Para peneliti sebelumnya telah melihat puluhan ribu kebocoran metana di Arktik, namun sebelum studi baru ini dilakukan, hanya ada satu kebocoran metana di Antartika yang terkonfirmasi. diidentifikasi pada tahun 2011. Rembesan bawah air menciptakan aliran gelembung ketika metana dan bahan kimia lainnya larut dalam air laut setelah dilepaskan dari bawah dasar laut. Lapisan putih komunitas mikroba hidup di sekitar rembesan, sehingga dapat diidentifikasi di dasar laut.
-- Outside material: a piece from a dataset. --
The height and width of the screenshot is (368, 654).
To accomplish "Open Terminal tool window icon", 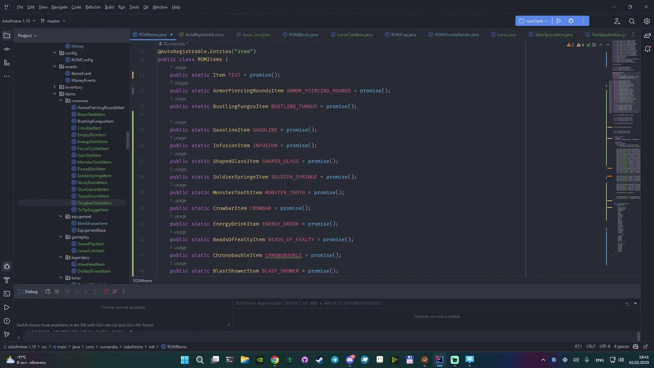I will point(7,294).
Dalam studi baru tersebut, para peneliti menggunakan survei akustik, penyelam, dan kendaraan yang dioperasikan dari jarak jauh untuk menjelajahi rembesan yang terletak antara 16 kaki (5 meter) dan 787 kaki (240 m) di bawah permukaan es Laut Ross, di lepas daratan Antartika. Tim awalnya hanya menyelidiki satu rembesan di Cape Evans, yang terletak di sisi barat Pulau Ross, dan terkejut menemukan dasar laut berserakan.
“Tahun lalu, kami pergi ke Cape Evans untuk melihat satu area kecil di mana gelembung gas telah ditemukan dan berharap menemukan satu lokasi yang masih mengeluarkan gelembung,” kata Seabrook. “Sebaliknya, kami menemukan lusinan lagi.”
Para peneliti mempelajari area yang telah disurvei secara rutin selama beberapa dekade, yang berarti bahwa rembesan tersebut pasti merupakan fitur baru. Tidak diketahui secara pasti apa yang menyebabkan rembesan tersebut muncul, namun para peneliti mencatat bahwa proses serupa di Arktik dan paleorecord (lingkungan masa lalu) telah dikaitkan dengan perubahan kriosfer yang didorong oleh iklim – degradasi es bumi yang sebelumnya mengunci bahan kimia ini di tempatnya.
Tidak jelas berapa banyak metana yang mungkin meninggalkan Antartika dan mencapai atmosfer kita, atau berapa banyak sisa gas metana yang terperangkap di bawah es yang mencair, namun para peneliti khawatir bahwa rembesan tersebut dapat meluas. Hal ini menimbulkan kekhawatiran akan adanya umpan balik positif serta berbagai dampak tidak langsung lainnya yang disebabkan oleh metana, seperti pengasaman laut.
Seabrook dan rekan-rekannya merekomendasikan upaya internasional yang terkoordinasi untuk segera mempelajari rembesan tersebut.
“Jika rembesan ini terus muncul di wilayah tempat kami bekerja, hal ini akan menimbulkan pertanyaan seperti apa lingkungan pesisir dangkal Antartika dalam lima atau 10 tahun dari sekarang,” kata Seabrook. “Sistem ini berubah dengan cepat di depan mata kita dari satu tahun ke tahun berikutnya.”